Cybersixgill has partnered with Dark Reading to produce the 2021 State of Threat Intelligence report. The report surveyed 106 cybersecurity executives at large enterprises, covering various aspects of threat intelligence from common use-cases to operational challenges.
54% have more than five threat intelligence analyst
While the area of deep and dark threat intelligence is gaining traction across the cybersecurity industry, many are struggling with a large knowledge gap regarding deep and dark web intelligence collection, the importance of intel freshness, the speed and rate of collections, as well as their overall impact on an organization’s cybersecurity programs and posture.

Meira Primes, CMO of Cybersixgill, said,
“The deep and dark web is the world’s third-largest economy after the US and China. In other words, if you’re a cyber criminal – you have to be there. Organizations are drowning in irrelevant data, false positives and lack of ‘big picture’ understanding. Those who fail to adapt and act accordingly will not be able to advance their cyber defense strategy and protect their organization against cyber threats.”

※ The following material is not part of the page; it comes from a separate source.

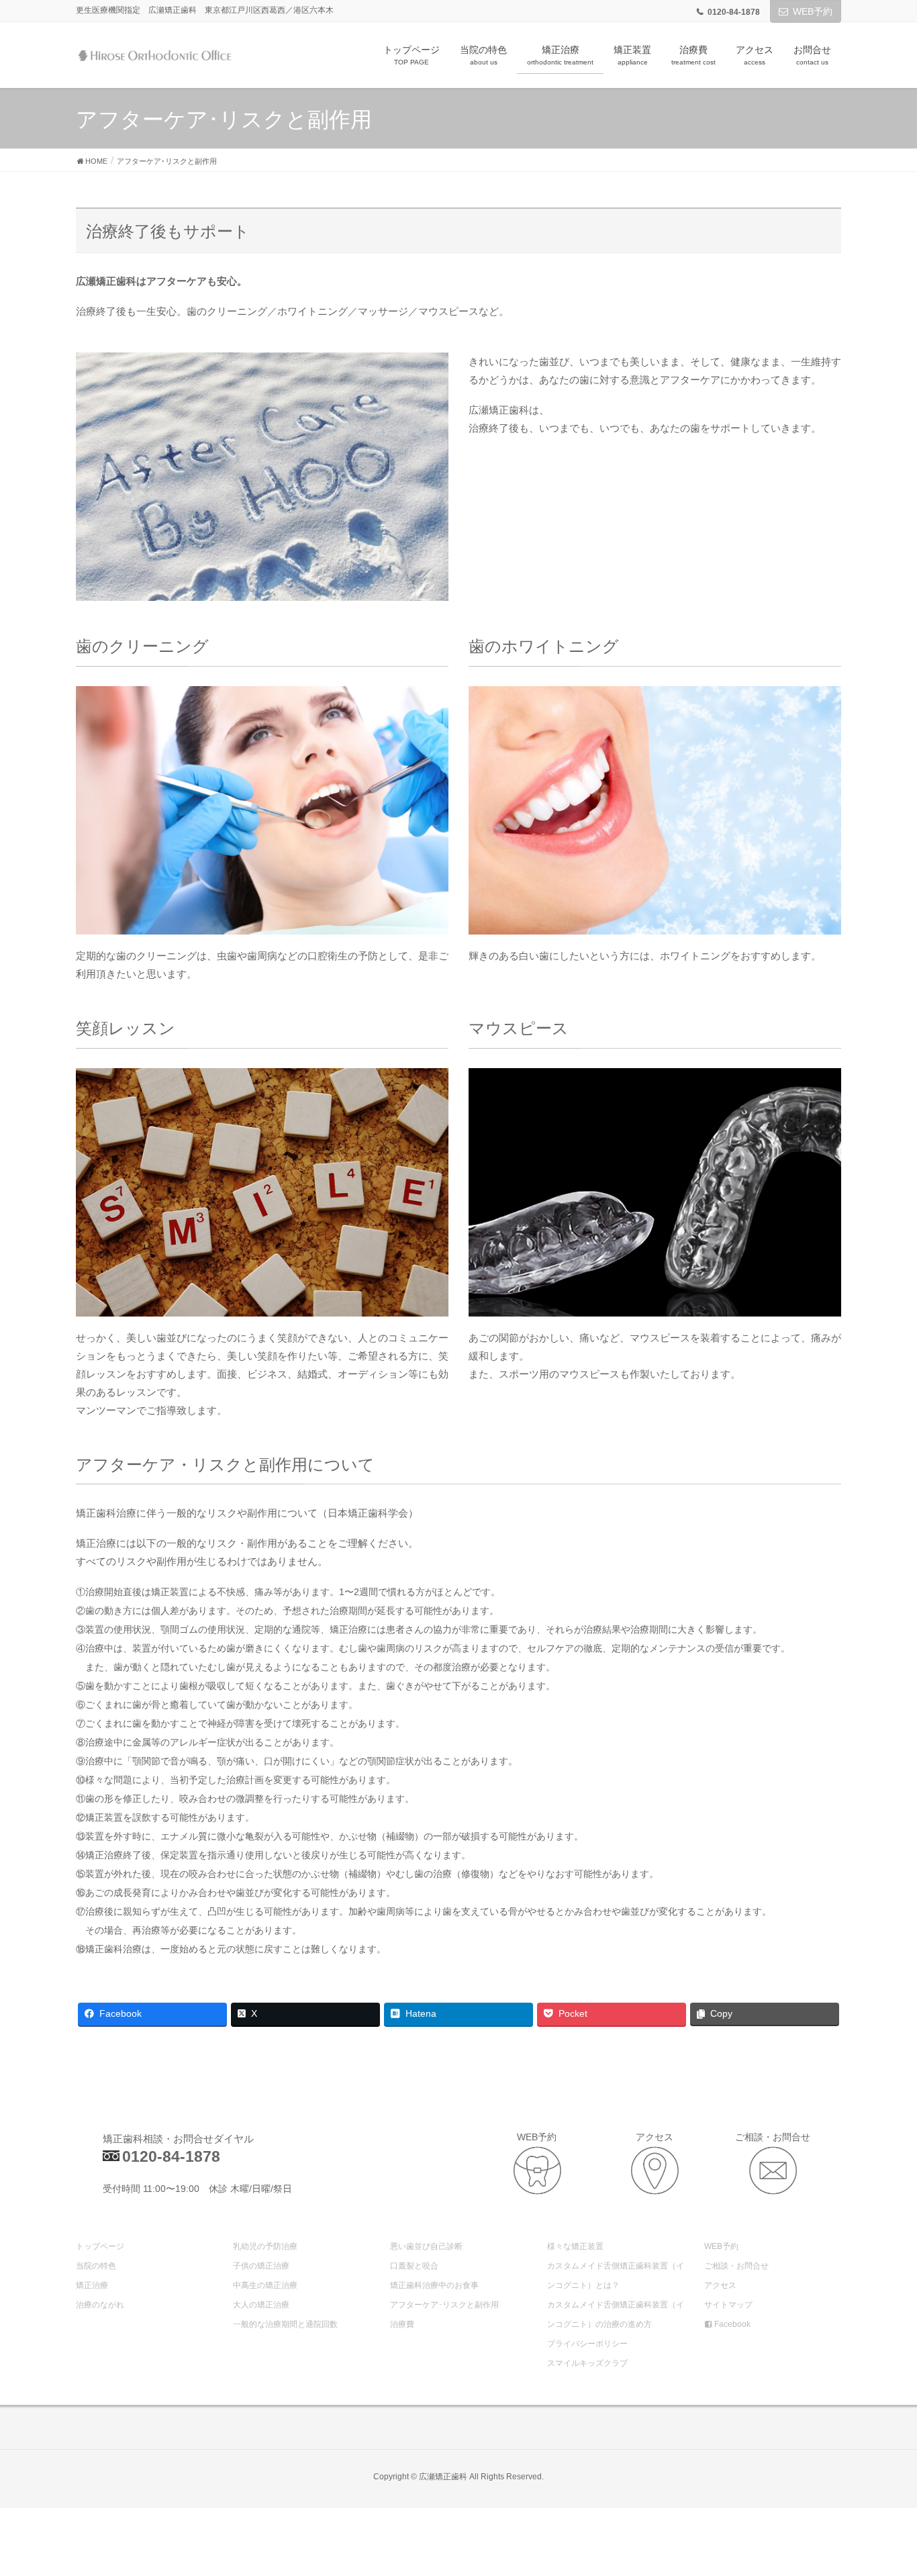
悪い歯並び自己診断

77% of organizations have at least one dedicated threat intelligence analyst, and 54% have more than five. Yet an overwhelming 48% of organizations struggle with inaccurate data and 46% with stale data.
Key findings
- Multiple Breaches: 25% of organizations have experienced six or more security breaches in the previous 12 months.
- Long time to action: 35% of organizations say it takes 12 hours or more to supplement new threat intelligence data with enough research to begin escalating and remediating incidents.

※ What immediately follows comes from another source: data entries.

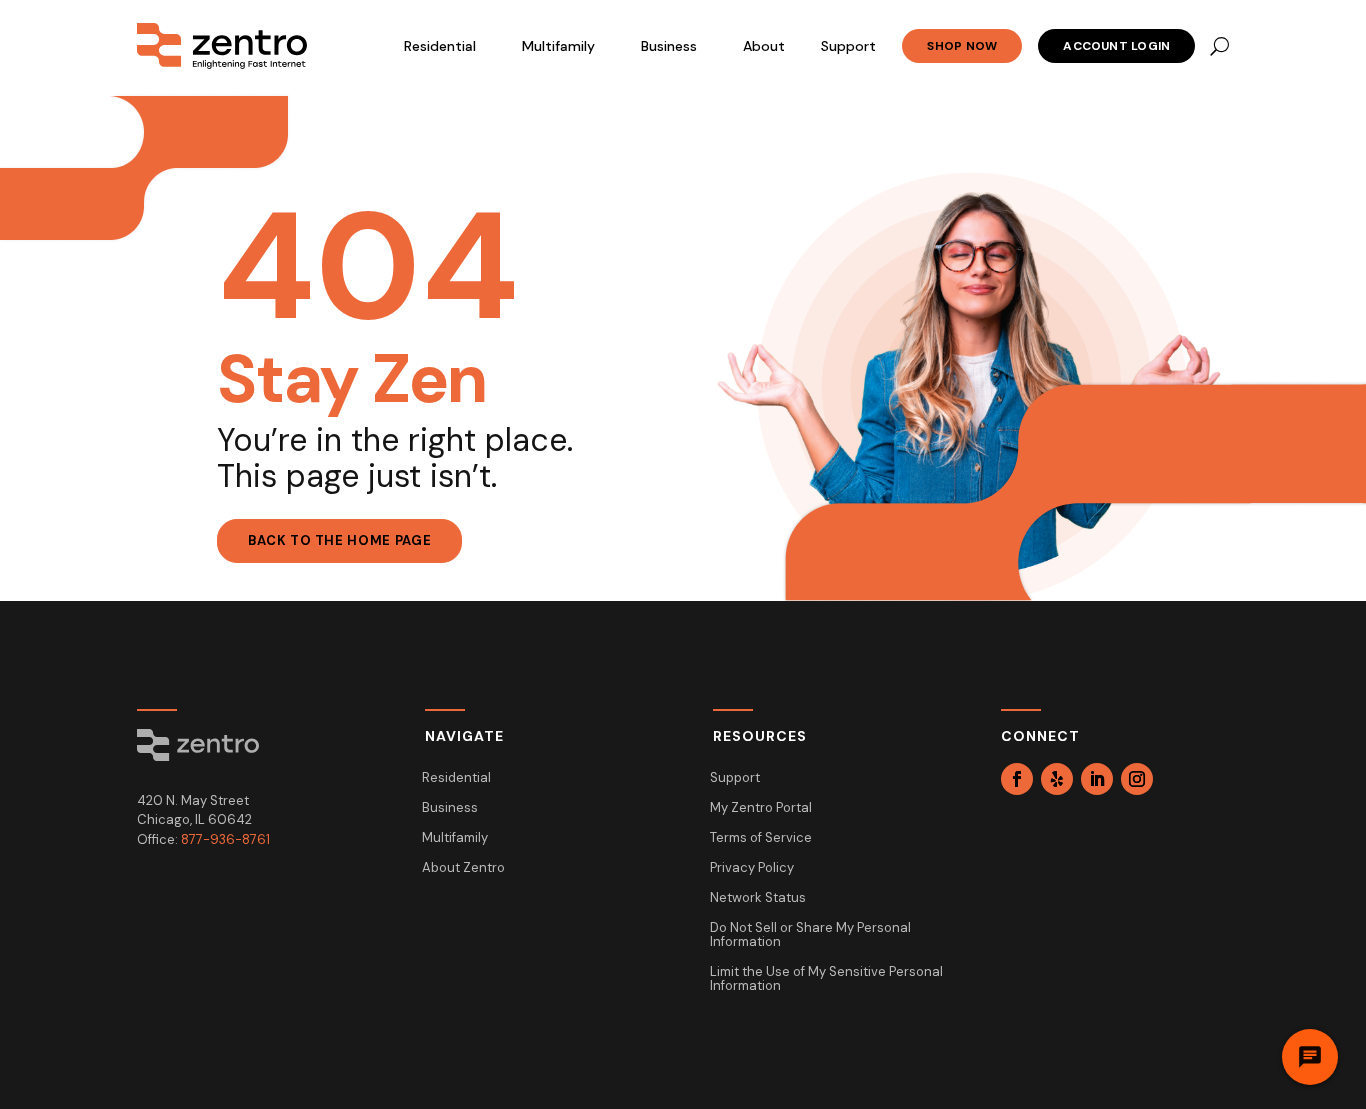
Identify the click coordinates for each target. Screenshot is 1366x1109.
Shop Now (962, 46)
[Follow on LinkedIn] (1097, 779)
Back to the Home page (340, 540)
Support (848, 46)
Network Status (758, 898)
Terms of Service (761, 838)
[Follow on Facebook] (1017, 779)
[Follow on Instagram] (1137, 779)
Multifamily (558, 46)
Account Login (1116, 46)
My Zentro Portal (761, 808)
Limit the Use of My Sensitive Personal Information (826, 979)
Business (669, 46)
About (764, 46)
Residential (440, 46)
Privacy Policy (752, 868)
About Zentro (463, 868)
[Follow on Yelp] (1057, 779)
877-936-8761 (225, 839)
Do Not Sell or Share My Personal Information (810, 935)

- Drowning in data: 35% of organizations use seven or more threat feeds at a time.
Time wasted on false Positives: 95% of organizations waste anywhere from one hour to five days per week per analyst on false positives. - Obsolete data impacting almost half of the organizations: 48% of organizations struggle with inaccurate threat intelligence data and 46% with stale data.

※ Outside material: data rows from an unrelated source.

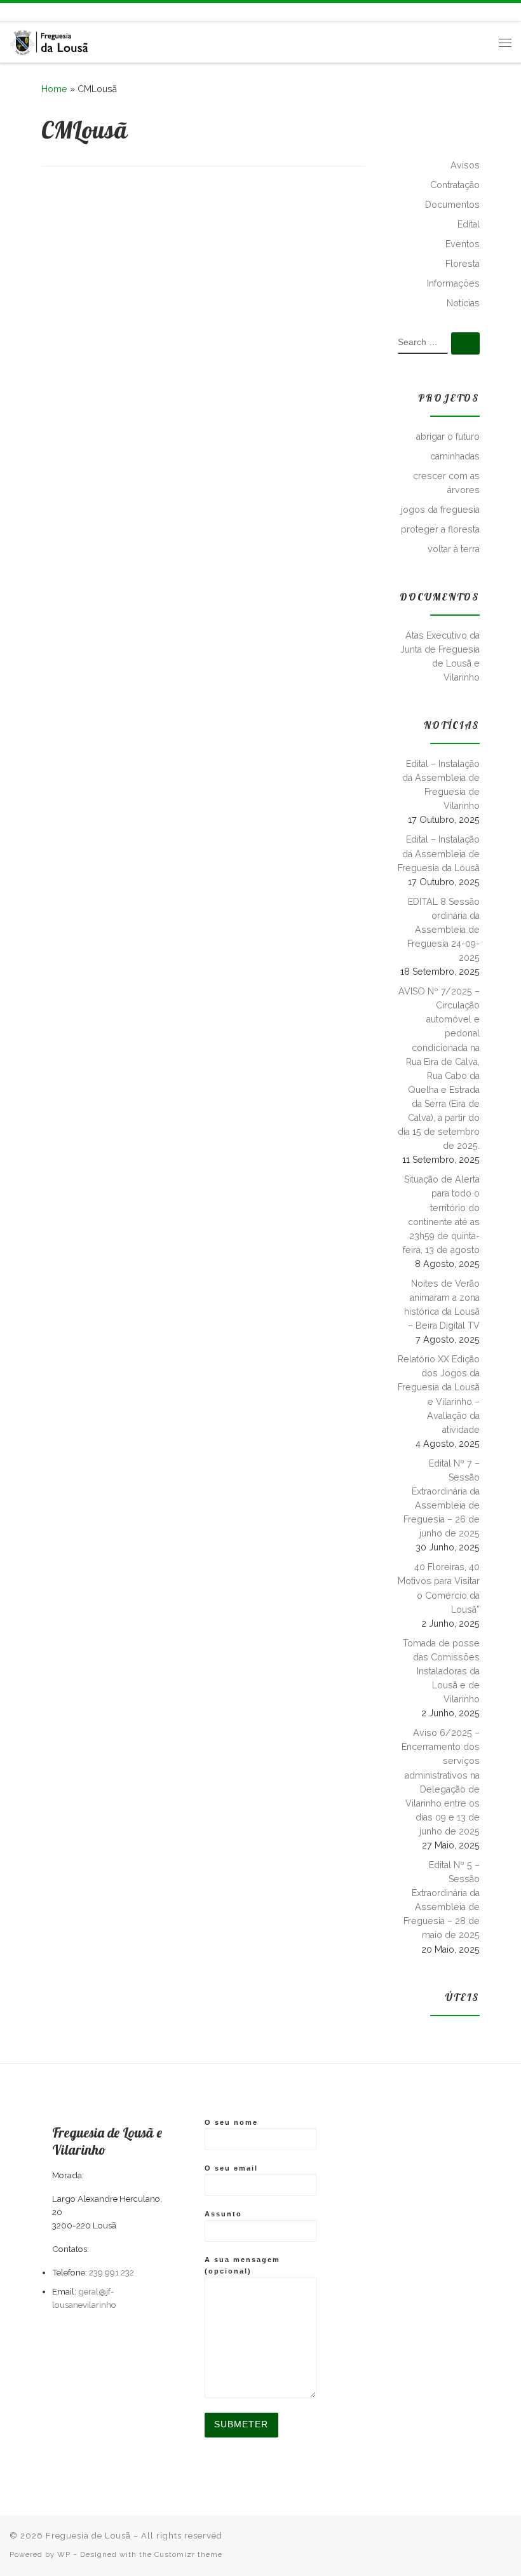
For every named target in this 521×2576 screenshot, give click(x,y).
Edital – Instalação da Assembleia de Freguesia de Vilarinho (441, 785)
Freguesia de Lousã (88, 2535)
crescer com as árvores (446, 483)
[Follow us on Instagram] (50, 12)
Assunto (223, 2214)
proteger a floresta (440, 529)
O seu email (231, 2168)
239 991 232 (111, 2272)
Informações (453, 283)
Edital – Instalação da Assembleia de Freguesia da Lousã (439, 853)
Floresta (462, 264)
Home (54, 89)
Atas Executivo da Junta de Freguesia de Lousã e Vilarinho (440, 656)
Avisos (465, 165)
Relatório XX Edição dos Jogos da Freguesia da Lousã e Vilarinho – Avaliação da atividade (439, 1394)
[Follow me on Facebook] (32, 12)
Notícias (463, 303)
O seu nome (231, 2122)
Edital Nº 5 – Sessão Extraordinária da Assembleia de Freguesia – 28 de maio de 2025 (441, 1900)
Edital (468, 224)
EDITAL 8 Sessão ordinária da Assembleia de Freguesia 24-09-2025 (443, 930)
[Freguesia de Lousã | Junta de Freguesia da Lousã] (50, 40)
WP (64, 2554)
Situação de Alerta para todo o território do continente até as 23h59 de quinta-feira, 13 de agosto (441, 1214)
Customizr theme (188, 2554)
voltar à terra (454, 549)
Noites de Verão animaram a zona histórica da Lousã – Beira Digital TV (442, 1304)
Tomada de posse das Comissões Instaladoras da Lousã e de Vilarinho (441, 1671)
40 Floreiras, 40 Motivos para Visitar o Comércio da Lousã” (439, 1588)
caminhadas (455, 456)
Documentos (452, 205)
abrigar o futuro (448, 436)
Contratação (455, 185)
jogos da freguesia (440, 510)
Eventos (462, 244)
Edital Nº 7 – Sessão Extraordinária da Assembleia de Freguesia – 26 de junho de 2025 (441, 1498)
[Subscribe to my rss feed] (13, 12)
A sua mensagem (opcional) (242, 2265)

- Lack of context: 40% of organizations cite lack of context as the biggest source of dissatisfaction in threat intelligence.
The report suggests that cybersecurity professionals might have to shift the way they approach threat intelligence and implement a modern methodology that includes automating the collection, analysis, research, and response in order to minimize the amount of manual labor it takes to truly operationalize threat intelligence.